Items from a dataset
┌────────

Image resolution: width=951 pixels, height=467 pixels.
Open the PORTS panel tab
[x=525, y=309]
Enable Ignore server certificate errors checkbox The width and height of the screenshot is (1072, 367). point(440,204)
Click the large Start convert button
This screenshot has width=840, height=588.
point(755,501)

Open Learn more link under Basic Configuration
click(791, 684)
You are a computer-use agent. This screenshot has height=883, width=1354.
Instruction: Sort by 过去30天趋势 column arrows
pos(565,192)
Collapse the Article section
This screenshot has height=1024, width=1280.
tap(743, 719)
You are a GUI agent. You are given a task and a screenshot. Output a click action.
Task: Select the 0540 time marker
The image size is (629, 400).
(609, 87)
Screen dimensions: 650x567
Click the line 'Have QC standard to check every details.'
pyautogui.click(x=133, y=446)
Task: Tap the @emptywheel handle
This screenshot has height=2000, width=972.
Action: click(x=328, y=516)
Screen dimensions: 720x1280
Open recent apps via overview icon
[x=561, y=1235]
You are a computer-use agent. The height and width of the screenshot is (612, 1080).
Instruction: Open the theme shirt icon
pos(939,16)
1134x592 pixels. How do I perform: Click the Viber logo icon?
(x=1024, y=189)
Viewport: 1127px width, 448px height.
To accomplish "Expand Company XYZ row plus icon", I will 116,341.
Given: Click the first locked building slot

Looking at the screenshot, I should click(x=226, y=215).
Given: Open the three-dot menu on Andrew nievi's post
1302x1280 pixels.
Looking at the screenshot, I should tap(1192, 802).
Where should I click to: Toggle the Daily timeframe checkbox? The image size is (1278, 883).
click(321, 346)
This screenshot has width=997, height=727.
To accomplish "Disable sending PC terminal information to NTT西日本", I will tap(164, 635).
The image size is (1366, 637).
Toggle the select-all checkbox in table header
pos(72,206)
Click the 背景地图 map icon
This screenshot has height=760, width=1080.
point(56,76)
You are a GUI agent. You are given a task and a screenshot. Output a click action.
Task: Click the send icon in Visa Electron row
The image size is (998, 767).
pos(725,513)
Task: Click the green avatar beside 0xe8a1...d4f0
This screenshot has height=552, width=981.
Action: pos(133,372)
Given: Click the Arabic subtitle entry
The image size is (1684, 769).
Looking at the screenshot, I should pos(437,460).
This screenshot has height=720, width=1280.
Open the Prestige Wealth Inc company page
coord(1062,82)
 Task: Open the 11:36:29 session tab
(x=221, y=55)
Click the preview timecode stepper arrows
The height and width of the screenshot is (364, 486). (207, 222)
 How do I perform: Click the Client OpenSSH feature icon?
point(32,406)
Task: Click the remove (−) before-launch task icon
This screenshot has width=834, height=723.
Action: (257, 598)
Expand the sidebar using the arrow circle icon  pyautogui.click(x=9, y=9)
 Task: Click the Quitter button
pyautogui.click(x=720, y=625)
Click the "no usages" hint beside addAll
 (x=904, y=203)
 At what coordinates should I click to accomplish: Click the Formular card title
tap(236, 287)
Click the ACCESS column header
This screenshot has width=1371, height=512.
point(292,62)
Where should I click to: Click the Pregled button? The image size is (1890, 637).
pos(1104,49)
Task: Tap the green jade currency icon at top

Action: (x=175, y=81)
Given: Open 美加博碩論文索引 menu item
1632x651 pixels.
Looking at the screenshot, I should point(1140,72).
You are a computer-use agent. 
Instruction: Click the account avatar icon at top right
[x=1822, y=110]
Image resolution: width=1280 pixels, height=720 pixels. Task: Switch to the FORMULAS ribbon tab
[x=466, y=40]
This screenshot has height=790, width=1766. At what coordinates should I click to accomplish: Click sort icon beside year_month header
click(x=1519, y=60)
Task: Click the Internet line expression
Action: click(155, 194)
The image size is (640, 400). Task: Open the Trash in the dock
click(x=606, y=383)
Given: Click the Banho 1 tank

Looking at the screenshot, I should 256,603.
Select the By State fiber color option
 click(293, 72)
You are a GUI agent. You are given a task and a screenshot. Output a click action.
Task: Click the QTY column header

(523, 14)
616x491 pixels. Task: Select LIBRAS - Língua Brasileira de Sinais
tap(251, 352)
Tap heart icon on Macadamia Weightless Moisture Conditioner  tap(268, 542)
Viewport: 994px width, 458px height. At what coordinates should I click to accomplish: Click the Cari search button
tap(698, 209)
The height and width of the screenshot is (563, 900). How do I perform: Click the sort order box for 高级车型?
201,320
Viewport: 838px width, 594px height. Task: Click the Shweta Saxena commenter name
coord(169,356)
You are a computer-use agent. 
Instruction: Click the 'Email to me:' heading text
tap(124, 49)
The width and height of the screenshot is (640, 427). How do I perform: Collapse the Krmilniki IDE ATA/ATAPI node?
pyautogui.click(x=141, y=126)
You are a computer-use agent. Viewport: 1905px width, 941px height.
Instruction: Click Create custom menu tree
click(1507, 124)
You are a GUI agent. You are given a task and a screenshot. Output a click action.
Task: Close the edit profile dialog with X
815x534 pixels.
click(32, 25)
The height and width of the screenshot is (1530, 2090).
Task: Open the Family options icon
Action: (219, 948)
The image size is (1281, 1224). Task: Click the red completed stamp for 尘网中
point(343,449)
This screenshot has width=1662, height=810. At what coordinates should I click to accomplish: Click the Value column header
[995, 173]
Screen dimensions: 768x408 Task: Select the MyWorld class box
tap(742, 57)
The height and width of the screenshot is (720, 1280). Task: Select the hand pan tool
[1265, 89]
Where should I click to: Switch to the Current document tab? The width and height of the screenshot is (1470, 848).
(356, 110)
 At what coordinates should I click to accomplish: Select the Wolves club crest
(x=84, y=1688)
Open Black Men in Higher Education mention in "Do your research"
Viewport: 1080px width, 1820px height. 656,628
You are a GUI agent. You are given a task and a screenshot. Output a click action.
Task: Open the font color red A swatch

└────────

* Task item *
In full and without change, transcribe every line of the records above.

* Task response *
Image resolution: width=951 pixels, height=467 pixels.
Open the PORTS panel tab
[x=525, y=309]
Enable Ignore server certificate errors checkbox The width and height of the screenshot is (1072, 367). point(440,204)
Click the large Start convert button
This screenshot has width=840, height=588.
point(755,501)

Open Learn more link under Basic Configuration
click(791, 684)
You are a computer-use agent. This screenshot has height=883, width=1354.
Instruction: Sort by 过去30天趋势 column arrows
pos(565,192)
Collapse the Article section
This screenshot has height=1024, width=1280.
tap(743, 719)
You are a GUI agent. You are given a task and a screenshot. Output a click action.
Task: Select the 0540 time marker
The image size is (629, 400).
(609, 87)
Screen dimensions: 650x567
Click the line 'Have QC standard to check every details.'
pyautogui.click(x=133, y=446)
Task: Tap the @emptywheel handle
This screenshot has height=2000, width=972.
Action: click(x=328, y=516)
Screen dimensions: 720x1280
Open recent apps via overview icon
[x=561, y=1235]
You are a computer-use agent. The height and width of the screenshot is (612, 1080).
Instruction: Open the theme shirt icon
pos(939,16)
1134x592 pixels. How do I perform: Click the Viber logo icon?
(x=1024, y=189)
Viewport: 1127px width, 448px height.
To accomplish "Expand Company XYZ row plus icon", I will 116,341.
Given: Click the first locked building slot

Looking at the screenshot, I should click(x=226, y=215).
Given: Open the three-dot menu on Andrew nievi's post
1302x1280 pixels.
Looking at the screenshot, I should tap(1192, 802).
Where should I click to: Toggle the Daily timeframe checkbox? The image size is (1278, 883).
click(321, 346)
This screenshot has width=997, height=727.
To accomplish "Disable sending PC terminal information to NTT西日本", I will tap(164, 635).
The image size is (1366, 637).
Toggle the select-all checkbox in table header
pos(72,206)
Click the 背景地图 map icon
This screenshot has height=760, width=1080.
point(56,76)
You are a GUI agent. You are given a task and a screenshot. Output a click action.
Task: Click the send icon in Visa Electron row
The image size is (998, 767).
pos(725,513)
Task: Click the green avatar beside 0xe8a1...d4f0
This screenshot has height=552, width=981.
Action: pos(133,372)
Given: Click the Arabic subtitle entry
The image size is (1684, 769).
Looking at the screenshot, I should pos(437,460).
This screenshot has height=720, width=1280.
Open the Prestige Wealth Inc company page
coord(1062,82)
 Task: Open the 11:36:29 session tab
(x=221, y=55)
Click the preview timecode stepper arrows
The height and width of the screenshot is (364, 486). (207, 222)
 How do I perform: Click the Client OpenSSH feature icon?
point(32,406)
Task: Click the remove (−) before-launch task icon
This screenshot has width=834, height=723.
Action: (257, 598)
Expand the sidebar using the arrow circle icon  pyautogui.click(x=9, y=9)
 Task: Click the Quitter button
pyautogui.click(x=720, y=625)
Click the "no usages" hint beside addAll
 (x=904, y=203)
 At what coordinates should I click to accomplish: Click the Formular card title
tap(236, 287)
Click the ACCESS column header
This screenshot has width=1371, height=512.
point(292,62)
Where should I click to: Click the Pregled button? The image size is (1890, 637).
pos(1104,49)
Task: Tap the green jade currency icon at top

Action: (x=175, y=81)
Given: Open 美加博碩論文索引 menu item
1632x651 pixels.
Looking at the screenshot, I should point(1140,72).
You are a computer-use agent. 
Instruction: Click the account avatar icon at top right
[x=1822, y=110]
Image resolution: width=1280 pixels, height=720 pixels. Task: Switch to the FORMULAS ribbon tab
[x=466, y=40]
This screenshot has height=790, width=1766. At what coordinates should I click to accomplish: Click sort icon beside year_month header
click(x=1519, y=60)
Task: Click the Internet line expression
Action: click(155, 194)
The image size is (640, 400). Task: Open the Trash in the dock
click(x=606, y=383)
Given: Click the Banho 1 tank

Looking at the screenshot, I should 256,603.
Select the By State fiber color option
 click(293, 72)
You are a GUI agent. You are given a task and a screenshot. Output a click action.
Task: Click the QTY column header

(523, 14)
616x491 pixels. Task: Select LIBRAS - Língua Brasileira de Sinais
tap(251, 352)
Tap heart icon on Macadamia Weightless Moisture Conditioner  tap(268, 542)
Viewport: 994px width, 458px height. At what coordinates should I click to accomplish: Click the Cari search button
tap(698, 209)
The height and width of the screenshot is (563, 900). How do I perform: Click the sort order box for 高级车型?
201,320
Viewport: 838px width, 594px height. Task: Click the Shweta Saxena commenter name
coord(169,356)
You are a computer-use agent. 
Instruction: Click the 'Email to me:' heading text
tap(124, 49)
The width and height of the screenshot is (640, 427). How do I perform: Collapse the Krmilniki IDE ATA/ATAPI node?
pyautogui.click(x=141, y=126)
You are a computer-use agent. Viewport: 1905px width, 941px height.
Instruction: Click Create custom menu tree
click(1507, 124)
You are a GUI agent. You are given a task and a screenshot. Output a click action.
Task: Close the edit profile dialog with X
815x534 pixels.
click(32, 25)
The height and width of the screenshot is (1530, 2090).
Task: Open the Family options icon
Action: (219, 948)
The image size is (1281, 1224). Task: Click the red completed stamp for 尘网中
point(343,449)
This screenshot has width=1662, height=810. At what coordinates should I click to accomplish: Click the Value column header
[995, 173]
Screen dimensions: 768x408 Task: Select the MyWorld class box
tap(742, 57)
The height and width of the screenshot is (720, 1280). Task: Select the hand pan tool
[1265, 89]
Where should I click to: Switch to the Current document tab? The width and height of the screenshot is (1470, 848).
(356, 110)
 At what coordinates should I click to accomplish: Select the Wolves club crest
(x=84, y=1688)
Open Black Men in Higher Education mention in "Do your research"
Viewport: 1080px width, 1820px height. 656,628
You are a GUI agent. You are given a task and a screenshot. Output a click action.
Task: Open the font color red A swatch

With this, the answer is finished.